(Saved entries)
- Opening Delimiter -

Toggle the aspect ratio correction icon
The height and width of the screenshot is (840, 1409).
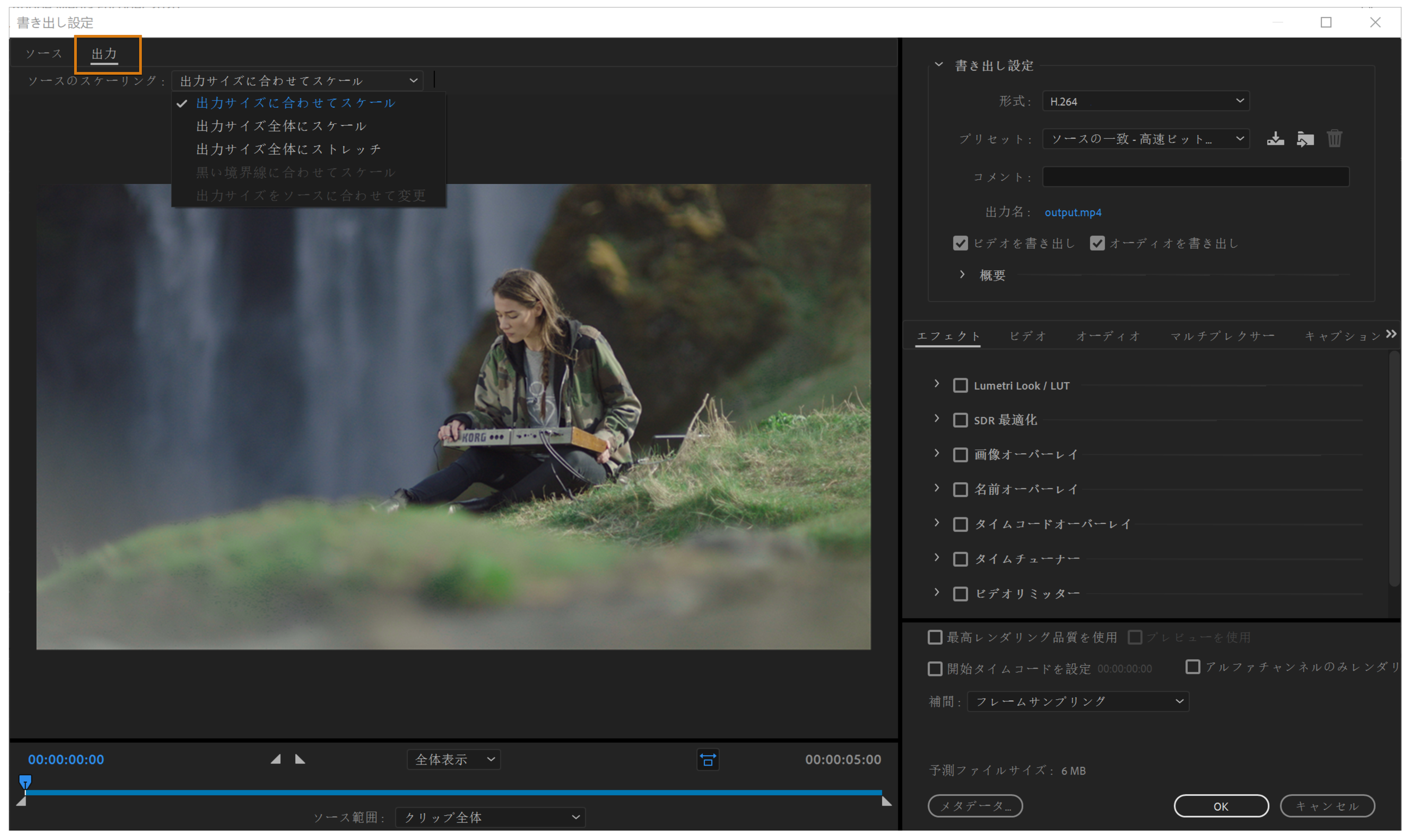pos(708,760)

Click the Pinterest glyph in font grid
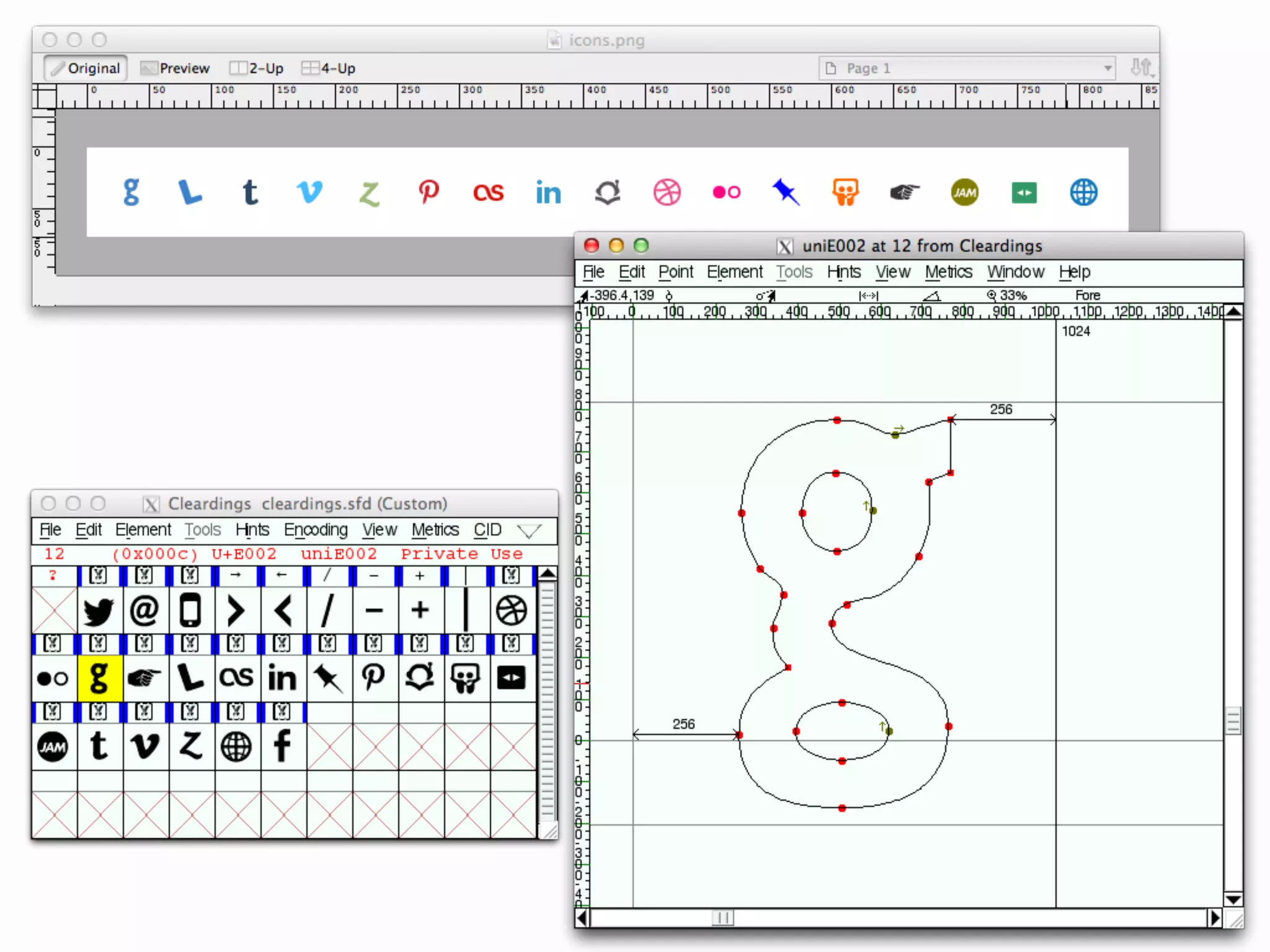tap(373, 677)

- Closing Delimiter -

◆ Work to be completed ◆
Retype all the entries exactly; drop the pictures.

◆ Result for this task ◆
Toggle the aspect ratio correction icon
The height and width of the screenshot is (840, 1409).
pos(708,760)

Click the Pinterest glyph in font grid
tap(373, 677)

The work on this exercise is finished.